___ Input for this task ___

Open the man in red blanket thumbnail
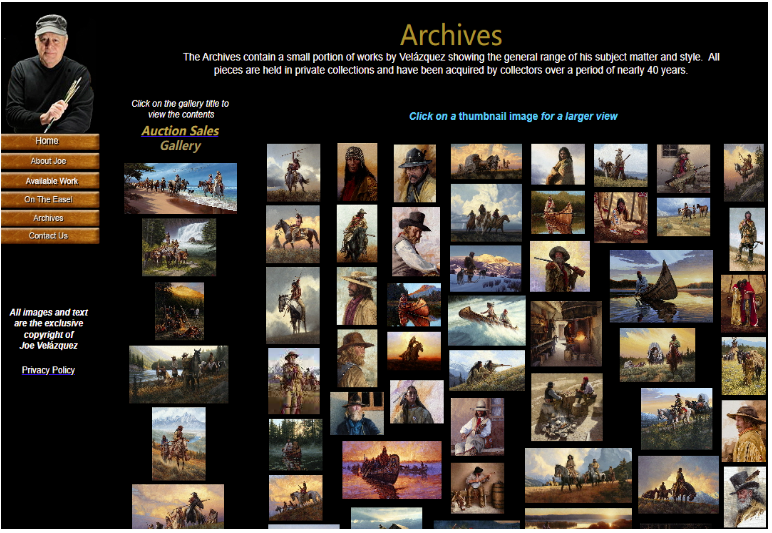 coord(743,303)
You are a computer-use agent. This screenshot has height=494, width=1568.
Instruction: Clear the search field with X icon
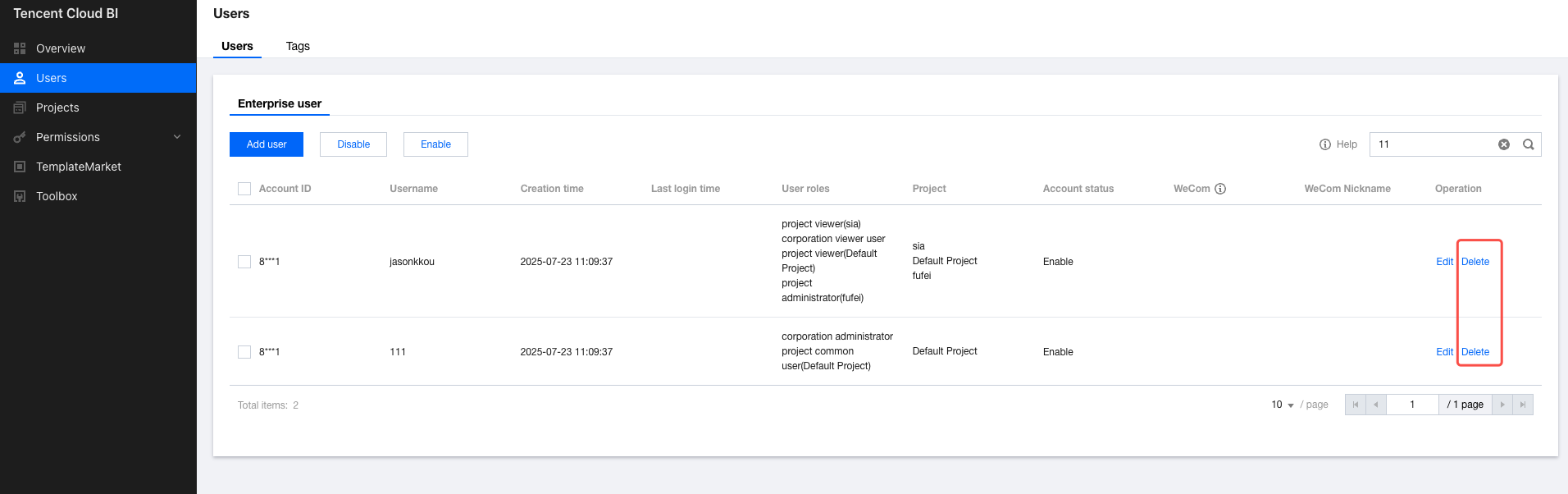tap(1504, 144)
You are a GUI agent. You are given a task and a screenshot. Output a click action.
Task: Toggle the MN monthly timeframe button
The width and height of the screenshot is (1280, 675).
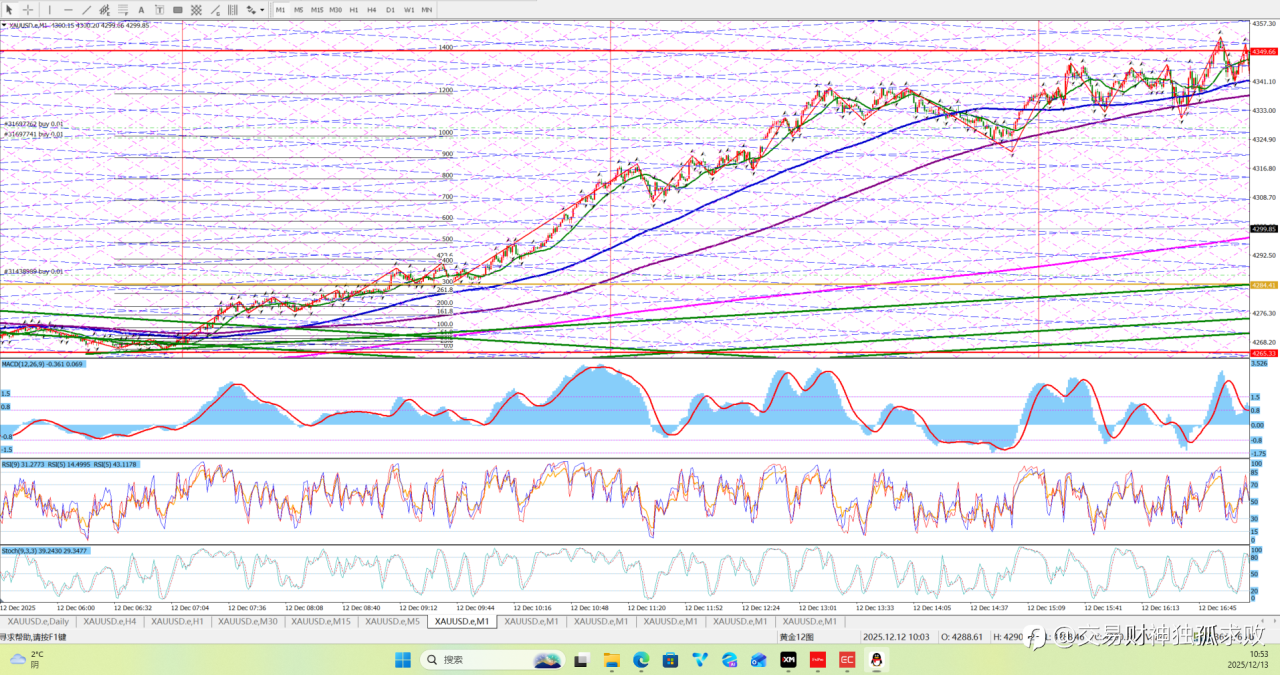(x=427, y=10)
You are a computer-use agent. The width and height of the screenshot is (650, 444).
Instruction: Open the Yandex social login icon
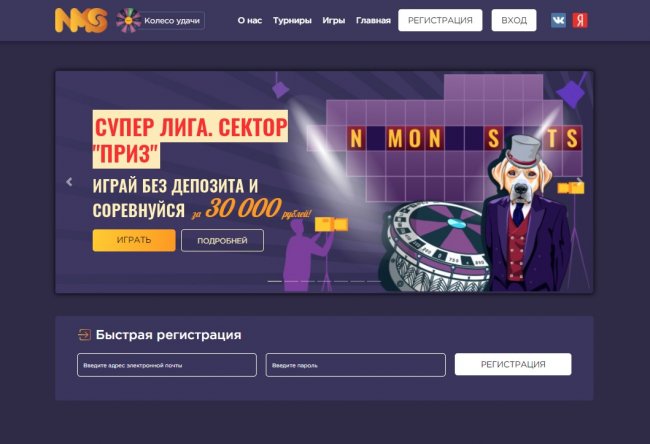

___

* _Directions for this task_
Copy the lines exactly. Start at the line with "You are a GUI", end at the last line above, include both, and omit all pictures.

* _Answer box_
You are a GUI agent. You are given a task and a screenshot. Output a click action.
Task: Toggle the MN monthly timeframe button
The width and height of the screenshot is (1280, 675).
(x=427, y=10)
You are a computer-use agent. The width and height of the screenshot is (650, 444).
Instruction: Open the Yandex social login icon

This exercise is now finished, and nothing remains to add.